Information shown ->
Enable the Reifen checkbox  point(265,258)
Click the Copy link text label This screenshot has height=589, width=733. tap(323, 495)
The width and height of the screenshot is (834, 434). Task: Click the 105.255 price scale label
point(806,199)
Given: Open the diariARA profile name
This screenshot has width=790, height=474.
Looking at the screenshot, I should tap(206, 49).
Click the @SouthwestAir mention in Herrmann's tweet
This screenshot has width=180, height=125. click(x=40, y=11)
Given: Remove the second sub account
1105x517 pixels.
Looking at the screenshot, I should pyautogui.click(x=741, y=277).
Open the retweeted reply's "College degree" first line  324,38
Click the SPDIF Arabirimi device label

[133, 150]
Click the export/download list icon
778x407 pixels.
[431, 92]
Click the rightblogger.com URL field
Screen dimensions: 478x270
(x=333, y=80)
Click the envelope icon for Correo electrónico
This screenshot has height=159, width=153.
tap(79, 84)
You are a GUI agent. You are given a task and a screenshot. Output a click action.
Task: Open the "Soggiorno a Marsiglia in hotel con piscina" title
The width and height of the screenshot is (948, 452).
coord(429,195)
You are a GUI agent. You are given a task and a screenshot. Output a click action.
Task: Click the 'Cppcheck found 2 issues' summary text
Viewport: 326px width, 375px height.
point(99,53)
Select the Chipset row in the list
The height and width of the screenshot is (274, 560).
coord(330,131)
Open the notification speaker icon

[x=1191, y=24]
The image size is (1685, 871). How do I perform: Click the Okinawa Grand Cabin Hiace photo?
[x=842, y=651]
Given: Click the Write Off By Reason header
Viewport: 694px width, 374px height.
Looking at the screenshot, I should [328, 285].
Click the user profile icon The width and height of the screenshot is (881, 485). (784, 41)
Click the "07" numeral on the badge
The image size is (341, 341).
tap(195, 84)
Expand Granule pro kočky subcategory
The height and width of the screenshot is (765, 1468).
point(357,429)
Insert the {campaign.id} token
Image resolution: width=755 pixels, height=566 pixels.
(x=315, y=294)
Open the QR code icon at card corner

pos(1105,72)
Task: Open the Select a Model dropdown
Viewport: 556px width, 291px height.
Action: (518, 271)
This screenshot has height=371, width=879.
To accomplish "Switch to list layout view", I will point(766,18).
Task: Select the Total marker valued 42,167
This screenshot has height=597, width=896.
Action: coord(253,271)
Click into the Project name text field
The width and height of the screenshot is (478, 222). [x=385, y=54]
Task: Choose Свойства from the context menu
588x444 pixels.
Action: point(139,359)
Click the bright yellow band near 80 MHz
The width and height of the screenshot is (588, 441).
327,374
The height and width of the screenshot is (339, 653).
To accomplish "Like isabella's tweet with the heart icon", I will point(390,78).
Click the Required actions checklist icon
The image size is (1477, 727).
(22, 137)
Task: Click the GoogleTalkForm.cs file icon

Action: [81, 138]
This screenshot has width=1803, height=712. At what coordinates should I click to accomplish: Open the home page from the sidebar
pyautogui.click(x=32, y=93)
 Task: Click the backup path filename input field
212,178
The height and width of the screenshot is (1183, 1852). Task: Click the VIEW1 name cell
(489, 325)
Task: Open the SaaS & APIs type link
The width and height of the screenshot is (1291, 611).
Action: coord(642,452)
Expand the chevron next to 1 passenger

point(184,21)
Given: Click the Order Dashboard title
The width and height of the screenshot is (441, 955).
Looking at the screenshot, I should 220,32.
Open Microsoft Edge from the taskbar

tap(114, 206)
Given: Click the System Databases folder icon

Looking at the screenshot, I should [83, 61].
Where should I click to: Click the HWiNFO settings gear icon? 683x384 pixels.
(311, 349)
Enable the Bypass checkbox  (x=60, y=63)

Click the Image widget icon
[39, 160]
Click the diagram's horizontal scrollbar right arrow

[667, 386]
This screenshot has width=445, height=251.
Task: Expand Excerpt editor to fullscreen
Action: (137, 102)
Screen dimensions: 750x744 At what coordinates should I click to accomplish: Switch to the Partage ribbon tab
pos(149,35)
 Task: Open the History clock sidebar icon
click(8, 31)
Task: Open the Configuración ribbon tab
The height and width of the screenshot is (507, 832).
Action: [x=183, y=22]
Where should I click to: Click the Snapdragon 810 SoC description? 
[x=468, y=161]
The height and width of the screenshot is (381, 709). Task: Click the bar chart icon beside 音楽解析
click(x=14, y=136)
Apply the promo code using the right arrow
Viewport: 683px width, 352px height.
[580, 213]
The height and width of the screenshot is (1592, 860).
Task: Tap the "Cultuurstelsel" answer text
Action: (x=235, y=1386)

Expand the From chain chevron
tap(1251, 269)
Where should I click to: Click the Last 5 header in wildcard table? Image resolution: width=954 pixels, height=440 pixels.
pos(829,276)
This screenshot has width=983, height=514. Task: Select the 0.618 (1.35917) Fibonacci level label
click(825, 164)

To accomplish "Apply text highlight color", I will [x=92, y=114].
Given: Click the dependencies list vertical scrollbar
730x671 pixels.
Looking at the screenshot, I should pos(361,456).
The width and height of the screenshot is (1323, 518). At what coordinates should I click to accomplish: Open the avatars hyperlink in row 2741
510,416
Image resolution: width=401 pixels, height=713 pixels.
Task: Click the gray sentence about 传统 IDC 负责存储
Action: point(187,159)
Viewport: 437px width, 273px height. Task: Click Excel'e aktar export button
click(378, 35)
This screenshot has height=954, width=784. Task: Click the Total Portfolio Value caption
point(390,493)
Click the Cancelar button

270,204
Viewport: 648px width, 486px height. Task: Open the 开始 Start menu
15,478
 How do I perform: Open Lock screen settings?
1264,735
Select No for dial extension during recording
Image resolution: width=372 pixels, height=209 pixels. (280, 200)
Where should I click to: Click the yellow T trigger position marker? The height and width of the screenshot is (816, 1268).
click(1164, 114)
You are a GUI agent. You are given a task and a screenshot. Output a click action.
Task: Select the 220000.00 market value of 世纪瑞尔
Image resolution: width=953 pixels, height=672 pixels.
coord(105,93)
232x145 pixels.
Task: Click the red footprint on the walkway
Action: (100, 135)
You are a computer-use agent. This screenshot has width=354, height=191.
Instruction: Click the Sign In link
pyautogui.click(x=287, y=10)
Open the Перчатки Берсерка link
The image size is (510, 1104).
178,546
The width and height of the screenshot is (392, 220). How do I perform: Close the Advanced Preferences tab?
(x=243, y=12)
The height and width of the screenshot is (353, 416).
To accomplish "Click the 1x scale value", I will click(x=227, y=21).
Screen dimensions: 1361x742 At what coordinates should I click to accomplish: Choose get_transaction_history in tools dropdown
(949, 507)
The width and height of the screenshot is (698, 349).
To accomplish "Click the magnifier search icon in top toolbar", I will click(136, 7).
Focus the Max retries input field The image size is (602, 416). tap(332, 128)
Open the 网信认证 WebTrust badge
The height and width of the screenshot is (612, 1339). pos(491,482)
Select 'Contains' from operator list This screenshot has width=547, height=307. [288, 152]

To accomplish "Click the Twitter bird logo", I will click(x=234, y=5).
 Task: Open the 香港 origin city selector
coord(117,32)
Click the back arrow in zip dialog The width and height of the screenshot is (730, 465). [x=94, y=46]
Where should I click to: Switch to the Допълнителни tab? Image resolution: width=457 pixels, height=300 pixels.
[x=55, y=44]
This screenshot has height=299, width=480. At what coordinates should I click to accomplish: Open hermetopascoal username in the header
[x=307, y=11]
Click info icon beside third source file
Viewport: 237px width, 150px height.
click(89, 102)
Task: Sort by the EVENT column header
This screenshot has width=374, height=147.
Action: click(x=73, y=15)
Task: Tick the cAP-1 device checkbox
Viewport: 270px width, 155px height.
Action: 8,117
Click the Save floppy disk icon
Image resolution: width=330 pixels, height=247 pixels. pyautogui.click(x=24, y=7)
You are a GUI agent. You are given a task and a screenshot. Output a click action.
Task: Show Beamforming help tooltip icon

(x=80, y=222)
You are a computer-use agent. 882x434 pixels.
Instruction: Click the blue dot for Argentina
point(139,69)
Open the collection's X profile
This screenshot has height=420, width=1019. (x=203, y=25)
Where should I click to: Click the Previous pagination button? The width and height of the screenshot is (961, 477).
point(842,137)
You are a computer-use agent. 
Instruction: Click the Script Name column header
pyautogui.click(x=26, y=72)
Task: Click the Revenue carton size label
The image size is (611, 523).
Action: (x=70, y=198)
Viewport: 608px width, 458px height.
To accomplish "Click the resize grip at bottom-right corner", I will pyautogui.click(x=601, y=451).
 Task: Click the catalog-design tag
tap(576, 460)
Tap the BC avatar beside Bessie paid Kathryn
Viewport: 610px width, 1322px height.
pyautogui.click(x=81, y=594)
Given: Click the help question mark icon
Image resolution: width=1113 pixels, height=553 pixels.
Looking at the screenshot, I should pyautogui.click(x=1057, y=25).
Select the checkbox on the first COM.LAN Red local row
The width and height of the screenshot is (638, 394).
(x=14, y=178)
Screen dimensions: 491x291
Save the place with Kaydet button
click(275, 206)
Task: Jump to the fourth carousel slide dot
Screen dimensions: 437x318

Aim of the exercise -> State only how many lines in the material include "Enable".

Written answer -> 2